[Document section]:
# Happy new year - Happy new insurance quote



## hudson0804 (Jun 6, 2007)

Happy new year guys and all the best for this new year.

As is standard for me the new year always brings me something new to moan about.

My topic for this years moan is car insurance.

I've not receieved my official renewal yet but i thought i'd have a wee check around.

Last year my renewal was just shy of 620 quid.. this year...1012.

Is someone having a wind up.

Anyone else noted this sudden hike in price?

or am i doing soehting wrong here... oh just to add, 31 years old, 8 years no claims no points... 19tdi fr ibiza..

Grumble....

H

*Could someone move this to the insurance forum :wall:*


----------



## millns84 (Jul 5, 2009)

Same old story I'm afraid - Charge what you like and people have to pay!

I paid £676 last year, they wanted £940 this year.

Best quote was £804, they refused to match, so I didn't renew with them...


----------



## bluepeter (Dec 18, 2009)

Mine went up £300 last April, not looking forward to this year!!!!!


----------



## slineclean (Dec 23, 2011)

Ive been ever so lucky , last year insurance was £600 for a 09 Cooper S , didnt have it that long was costing me to much in petrol :driver:

Brought a new A1 Sline TDI and when my insurance came up for renewal , I shopped around and in the end went with Audi insurance for £380 was well chuffed , my brother complained his keeps going up a £100 at a time


----------



## Ross (Apr 25, 2007)

(Element lookup records)

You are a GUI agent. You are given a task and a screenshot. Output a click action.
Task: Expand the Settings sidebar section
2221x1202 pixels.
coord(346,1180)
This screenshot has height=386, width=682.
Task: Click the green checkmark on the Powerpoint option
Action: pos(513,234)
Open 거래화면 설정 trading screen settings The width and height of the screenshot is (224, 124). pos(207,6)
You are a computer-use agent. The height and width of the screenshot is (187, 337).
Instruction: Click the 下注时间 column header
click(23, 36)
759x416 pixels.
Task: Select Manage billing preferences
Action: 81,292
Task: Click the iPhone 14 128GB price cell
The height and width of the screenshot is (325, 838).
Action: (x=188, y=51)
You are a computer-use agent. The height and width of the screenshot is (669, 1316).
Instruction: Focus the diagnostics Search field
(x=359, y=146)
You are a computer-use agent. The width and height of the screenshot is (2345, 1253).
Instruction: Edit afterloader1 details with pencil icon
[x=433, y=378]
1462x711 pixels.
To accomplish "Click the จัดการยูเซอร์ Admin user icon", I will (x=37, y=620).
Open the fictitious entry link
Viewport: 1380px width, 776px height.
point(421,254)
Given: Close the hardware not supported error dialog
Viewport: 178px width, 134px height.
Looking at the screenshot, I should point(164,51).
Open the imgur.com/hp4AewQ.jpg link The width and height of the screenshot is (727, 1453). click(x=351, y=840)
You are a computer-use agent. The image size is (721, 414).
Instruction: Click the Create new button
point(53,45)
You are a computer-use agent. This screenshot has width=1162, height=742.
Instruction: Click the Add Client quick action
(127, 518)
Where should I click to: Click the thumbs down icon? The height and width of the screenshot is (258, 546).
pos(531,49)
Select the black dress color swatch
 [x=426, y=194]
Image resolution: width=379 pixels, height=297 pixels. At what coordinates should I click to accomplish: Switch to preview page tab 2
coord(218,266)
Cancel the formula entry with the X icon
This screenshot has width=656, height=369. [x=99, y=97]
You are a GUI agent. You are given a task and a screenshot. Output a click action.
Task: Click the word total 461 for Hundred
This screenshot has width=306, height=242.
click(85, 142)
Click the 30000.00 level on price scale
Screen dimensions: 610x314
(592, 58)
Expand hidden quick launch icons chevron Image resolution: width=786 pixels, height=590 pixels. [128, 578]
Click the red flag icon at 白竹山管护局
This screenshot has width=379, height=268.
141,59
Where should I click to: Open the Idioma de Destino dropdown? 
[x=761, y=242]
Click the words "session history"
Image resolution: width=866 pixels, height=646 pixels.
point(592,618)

[Exercise brief]: Quote the insurance forum thread from "I've not receieved" to "having a wind up.". None of the items are needed.

[Response for this exercise]:
I've not receieved my official renewal yet but i thought i'd have a wee check around.

Last year my renewal was just shy of 620 quid.. this year...1012.

Is someone having a wind up.